The in vivo alkaline comet (single cell gel electrophoresis) assay is used for the detection of DNA strand breaks (apparent as an increase in DNA migration) in cells or nuclei isolated from tissues of animals that have been exposed to potentially genotoxic material(s). Under alkaline conditions (>pH 13), the comet assay can detect single and double stranded breaks, resulting, for example, from direct interactions with DNA, alkali labile sites or as a consequence of transient DNA strand breaks resulting from DNA excision repair. These strand breaks may be repaired, resulting in no persistent effect, may be lethal to the cell, or may be fixed into a mutation resulting in a permanent viable change. They may also lead to chromosomal damage which is also associated with many human diseases including cancer.

(octahydro-4,7-methano-1H-indenyl) methyl acrylate was tested for its potential to induce DNA strand breaks in the liver, stomach and duodenum of treated rats. As there was no strand break induction observed in any of the somatic tissues, the gonad was not assessed.

There were no dose-related increases in %hedgehogs in liver, stomach or duodenum, thus demonstrating that treatment with (octahydro-4,7-methano-1H-indenyl) methyl acrylate did not cause excessive DNA damage that could have interfered with comet analysis.

Animals treated with (octahydro-4,7-methano-1H-indenyl) methyl acrylate at all doses exhibited group mean tail intensities that were similar to the concurrent vehicle control group and that fell within the 95% reference range of the laboratory's historical vehicle control data.

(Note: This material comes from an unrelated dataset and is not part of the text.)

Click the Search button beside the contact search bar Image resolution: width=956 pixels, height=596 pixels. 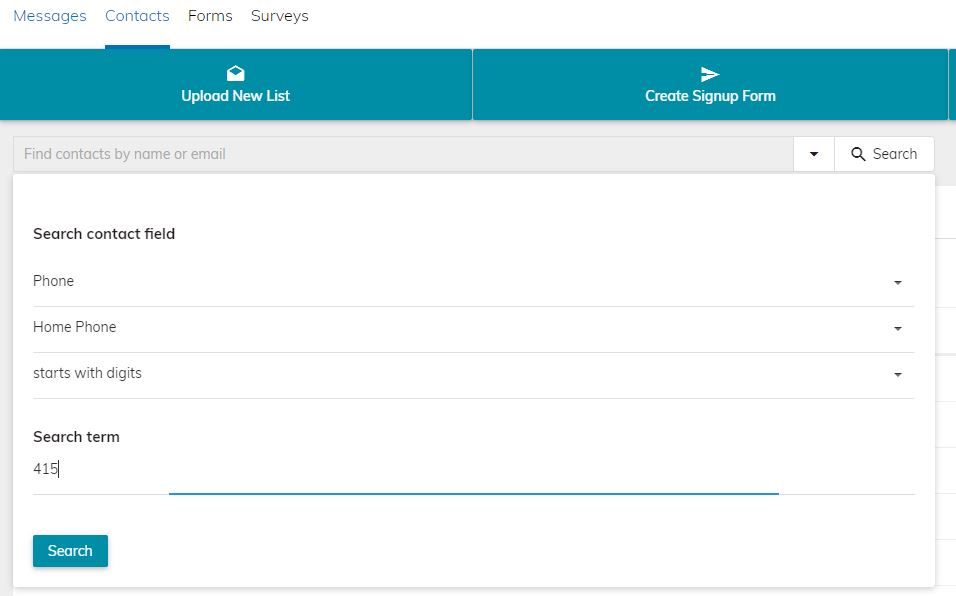click(x=884, y=154)
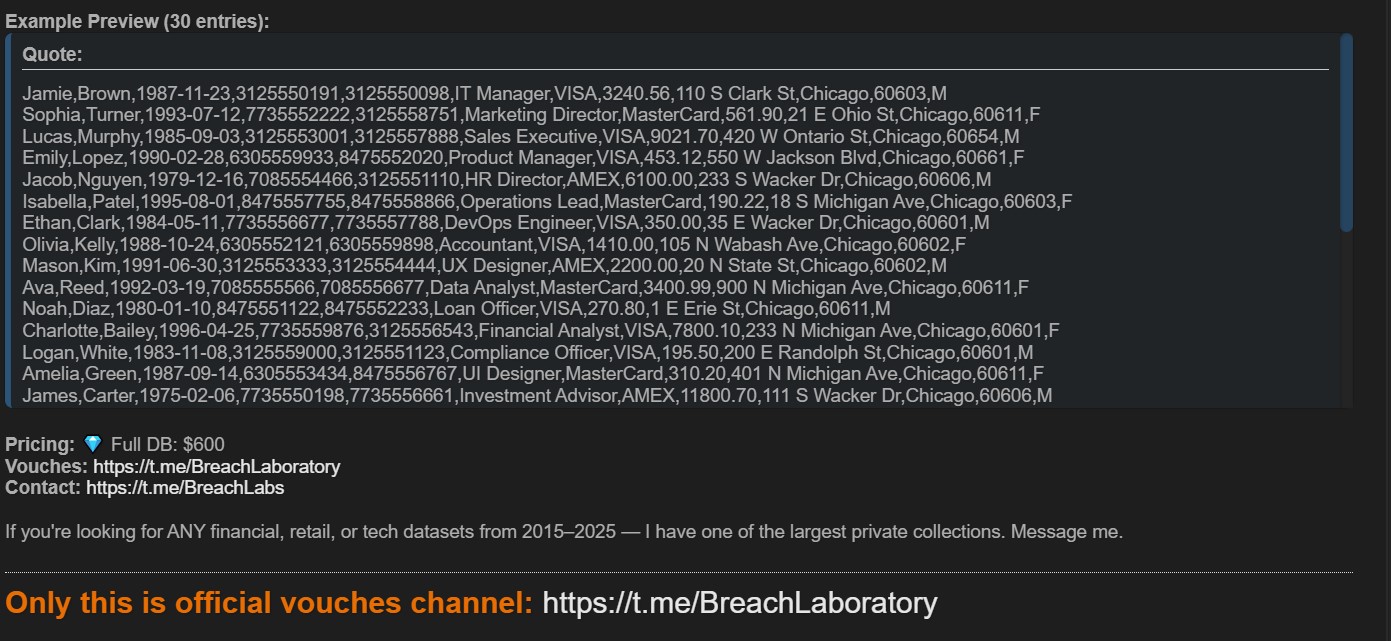Screen dimensions: 1391x641
Task: Click the paragraph mentioning private collections
Action: coord(564,531)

There were no statistically significant increases in tail intensity for any of the groups receiving the test article, compared to the concurrent vehicle control, with no evidence of a dose response.

These data were considered clearly negative in the liver, stomach and duodenum.

 

It is concluded that, under the conditions of this comet assay, (octahydro-4,7-methano-1H-indenyl) methyl acrylate did not induce DNA strand breaks in the liver, stomach or duodenum of male Sprague Dawley rats administered up to 2000 mg/kg/day (the current maximum recommended dose for in vivo Comet studies).